This application note explains how to drive GPIO outputs and read the state of GPIO inputs from the Linux user-space on the STM32F7.

The API that is used to control GPIO is the standard Linux GPIOLIB interface. The API is described in the Linux documentation available in the kernel tree from the following file: linux/Documentation/gpio.txt.

Alternatively, the same document can be found in the Internet, for instance here:

To enable the generic GPIO interface in the kernel, you need to enable certain build-time configuration options. Specifically, from the kernel configuration menu, go to Device Drivers, enable GPIO Support (CONFIG_GPIOLIB), and then from the GPIO Support menu enable the sysfs interface item (CONFIG_GPIO_SYSFS):

Now, most of the STM32F7 GPIO pins can be used in different multiplexed I/O roles (for instance, some GPIOs can be also configured as an SPI interface, etc). Depending on specific requirements of your applications, you need to configure those pins that you want to use as GPIO for the GPIO role and other pins as an alternative I/O function.
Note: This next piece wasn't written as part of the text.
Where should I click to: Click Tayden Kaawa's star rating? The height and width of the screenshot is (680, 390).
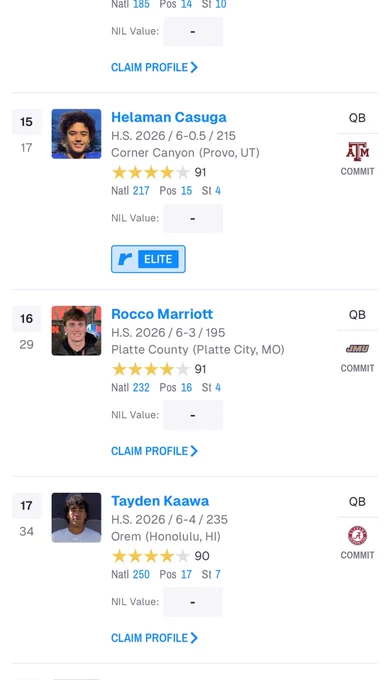point(151,556)
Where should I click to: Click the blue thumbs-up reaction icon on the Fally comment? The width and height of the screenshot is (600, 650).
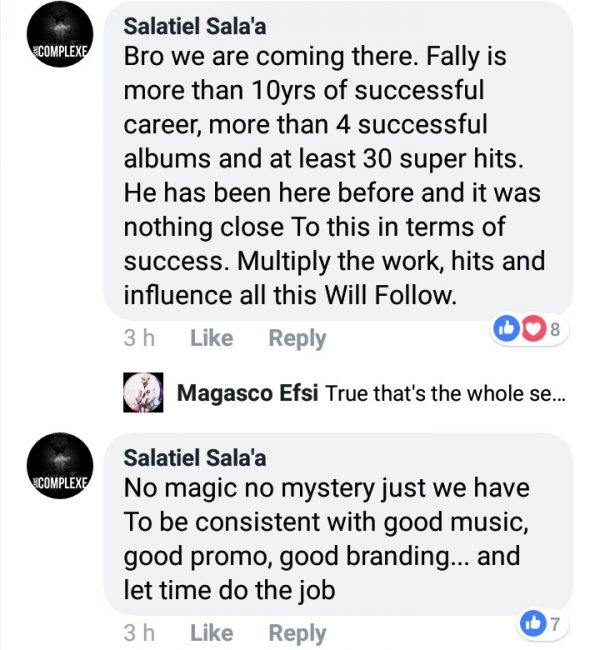pos(508,327)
For the purposes of this application note, we want to configure two pins as GPIO, specifically:

• PI11 is connected to the User Push button on the STM32F7 Discovery board;
• PI1 is connected to the User LED (LD1) on the STM32F7 Discovery board.

In the STM32F7 kernel, the I/O functions of the STM32F7 pins are defined in the following file:
linux/arch/arm/mach-stm32/iomux.c.

Here is the code that is responsible for configuring the above two pins for the GPIO function:

if (platform == PLATFORM_STM32_STM32F7_DISCO) {
/* PI11 = User Push Button */
gpio_dsc.port = 8;
gpio_dsc.pin = 11;
stm32f2_gpio_config(&gpio_dsc, STM32F2_GPIO_ROLE_IN_PUP);
/* PI1 = LED LD1 */
gpio_dsc.port = 8;
gpio_dsc.pin = 1;
stm32f2_gpio_config(&gpio_dsc, STM32F2_GPIO_ROLE_OUT);
}

Having configured the kernel as described above, build the Linux image and load it to the STM32F7 SOM.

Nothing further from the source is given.